All currently installed packages are then cross-checked to make sure that no packages conflict. Example conflicts include two packages that deliver a file to the same location, or two packages that deliver the same directory with different directory attributes.
If conflicts exist, the conflicts are reported and pkg exits with an error message.
Finally, the action lists are scanned to determine whether any SMF services need to be restarted if this operation is performed, whether this change can be applied to a running system, whether the boot archive needs to be rebuilt, and whether the amount of space required is available.
If pkg is running without the -n flag, processing continues to the download phase.
For each action that requires content, IPS downloads any required files by hash and caches them. This step can take some time if the amount of content to be retrieved is large.

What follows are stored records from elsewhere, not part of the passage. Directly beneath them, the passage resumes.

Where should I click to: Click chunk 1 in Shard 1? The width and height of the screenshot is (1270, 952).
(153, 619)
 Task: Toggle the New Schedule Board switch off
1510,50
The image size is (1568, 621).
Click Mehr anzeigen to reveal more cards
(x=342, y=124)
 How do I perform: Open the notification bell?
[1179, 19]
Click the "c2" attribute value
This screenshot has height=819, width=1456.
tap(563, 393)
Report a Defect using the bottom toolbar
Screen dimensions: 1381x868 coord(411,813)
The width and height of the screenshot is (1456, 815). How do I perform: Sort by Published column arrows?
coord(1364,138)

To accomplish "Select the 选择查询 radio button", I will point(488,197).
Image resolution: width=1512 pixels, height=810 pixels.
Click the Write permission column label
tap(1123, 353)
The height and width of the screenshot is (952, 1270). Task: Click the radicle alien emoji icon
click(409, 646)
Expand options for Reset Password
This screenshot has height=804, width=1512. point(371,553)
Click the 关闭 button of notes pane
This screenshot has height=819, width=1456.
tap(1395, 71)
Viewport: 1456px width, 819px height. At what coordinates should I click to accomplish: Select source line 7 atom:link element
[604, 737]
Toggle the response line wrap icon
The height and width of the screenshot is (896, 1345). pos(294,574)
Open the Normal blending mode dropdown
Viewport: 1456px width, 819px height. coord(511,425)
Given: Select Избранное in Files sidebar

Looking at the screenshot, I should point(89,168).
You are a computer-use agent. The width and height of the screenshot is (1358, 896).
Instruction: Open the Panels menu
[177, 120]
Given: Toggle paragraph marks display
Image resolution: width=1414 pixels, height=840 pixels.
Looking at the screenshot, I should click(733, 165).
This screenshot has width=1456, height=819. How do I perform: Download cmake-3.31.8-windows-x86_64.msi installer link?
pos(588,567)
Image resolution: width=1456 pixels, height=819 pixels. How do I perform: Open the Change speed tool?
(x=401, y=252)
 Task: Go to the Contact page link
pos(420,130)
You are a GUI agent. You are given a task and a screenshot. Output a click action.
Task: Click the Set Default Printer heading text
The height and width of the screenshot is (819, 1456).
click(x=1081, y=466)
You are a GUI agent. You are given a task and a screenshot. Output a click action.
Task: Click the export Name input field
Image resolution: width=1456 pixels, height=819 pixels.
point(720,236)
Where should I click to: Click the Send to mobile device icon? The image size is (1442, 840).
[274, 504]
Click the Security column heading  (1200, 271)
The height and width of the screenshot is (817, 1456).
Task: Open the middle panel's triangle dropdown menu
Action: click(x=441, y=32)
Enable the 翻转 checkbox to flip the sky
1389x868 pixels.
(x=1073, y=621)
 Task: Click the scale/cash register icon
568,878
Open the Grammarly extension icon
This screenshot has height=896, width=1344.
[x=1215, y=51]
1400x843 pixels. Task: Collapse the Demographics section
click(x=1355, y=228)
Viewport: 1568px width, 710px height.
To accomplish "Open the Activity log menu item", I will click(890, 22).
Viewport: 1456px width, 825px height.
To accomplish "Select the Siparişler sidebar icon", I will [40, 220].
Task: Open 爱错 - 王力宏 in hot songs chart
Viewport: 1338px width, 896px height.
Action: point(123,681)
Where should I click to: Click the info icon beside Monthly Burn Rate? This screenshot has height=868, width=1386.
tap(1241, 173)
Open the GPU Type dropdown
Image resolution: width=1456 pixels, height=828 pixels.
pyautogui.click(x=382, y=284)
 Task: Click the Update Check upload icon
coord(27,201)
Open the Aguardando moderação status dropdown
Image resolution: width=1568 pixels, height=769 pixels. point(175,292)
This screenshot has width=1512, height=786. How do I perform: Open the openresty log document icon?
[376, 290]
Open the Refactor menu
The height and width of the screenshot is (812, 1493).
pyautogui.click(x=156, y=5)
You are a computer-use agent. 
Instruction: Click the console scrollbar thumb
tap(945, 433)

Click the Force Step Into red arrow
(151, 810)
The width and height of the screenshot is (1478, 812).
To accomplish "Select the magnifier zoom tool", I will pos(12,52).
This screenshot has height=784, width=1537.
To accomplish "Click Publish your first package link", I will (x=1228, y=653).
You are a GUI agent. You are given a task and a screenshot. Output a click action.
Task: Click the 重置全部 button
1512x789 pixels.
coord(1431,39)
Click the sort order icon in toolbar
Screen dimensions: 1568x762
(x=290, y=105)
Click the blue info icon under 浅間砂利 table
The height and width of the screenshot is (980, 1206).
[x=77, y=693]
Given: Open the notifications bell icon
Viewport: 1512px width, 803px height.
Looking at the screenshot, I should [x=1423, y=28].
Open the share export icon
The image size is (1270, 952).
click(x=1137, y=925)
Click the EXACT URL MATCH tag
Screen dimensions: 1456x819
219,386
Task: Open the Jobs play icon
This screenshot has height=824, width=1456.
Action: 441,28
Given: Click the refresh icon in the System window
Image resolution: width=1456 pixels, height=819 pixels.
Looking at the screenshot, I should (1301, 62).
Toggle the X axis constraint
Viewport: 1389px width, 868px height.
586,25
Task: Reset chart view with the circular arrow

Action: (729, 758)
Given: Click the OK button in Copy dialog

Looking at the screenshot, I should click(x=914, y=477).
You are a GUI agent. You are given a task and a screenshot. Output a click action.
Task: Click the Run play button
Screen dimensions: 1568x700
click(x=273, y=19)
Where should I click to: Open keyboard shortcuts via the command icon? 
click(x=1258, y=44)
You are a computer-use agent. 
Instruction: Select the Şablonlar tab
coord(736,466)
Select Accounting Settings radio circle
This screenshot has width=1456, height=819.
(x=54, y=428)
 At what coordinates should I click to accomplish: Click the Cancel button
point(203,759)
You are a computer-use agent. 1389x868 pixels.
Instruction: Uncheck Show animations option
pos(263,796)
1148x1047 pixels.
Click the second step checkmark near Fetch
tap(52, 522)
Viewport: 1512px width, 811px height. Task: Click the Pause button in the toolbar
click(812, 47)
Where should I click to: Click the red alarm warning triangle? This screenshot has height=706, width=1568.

Once downloading is complete, if the change is to be applied to a live system (the image is rooted at /), and a reboot is required, the running system is cloned and the target image is switched to the clone.
Executing actions involves actually performing the install or remove methods specific to each action type on the image.
Execution begins with all the removal actions being executed. If any unexpected content is found in directories being removed from the system, that content is placed in /var/pkg/lost+found.
Execution then proceeds to install and update actions. Note that all the actions have been blended across all packages. Thus all the changes in a single package operation are applied to the system at once rather than package by package. This permits packages to depend on each other and exchange content safely. For details on how files are updated, see File Actions.
If the changes are being applied to a live system, any pending actuators are executed at this point. These are typically SMF service restarts and refreshes. Once these are launched, IPS updates the local search indexes. Actuators are discussed in detail in Automating System Change as Part of Package Installation.
If necessary, the boot archive is updated.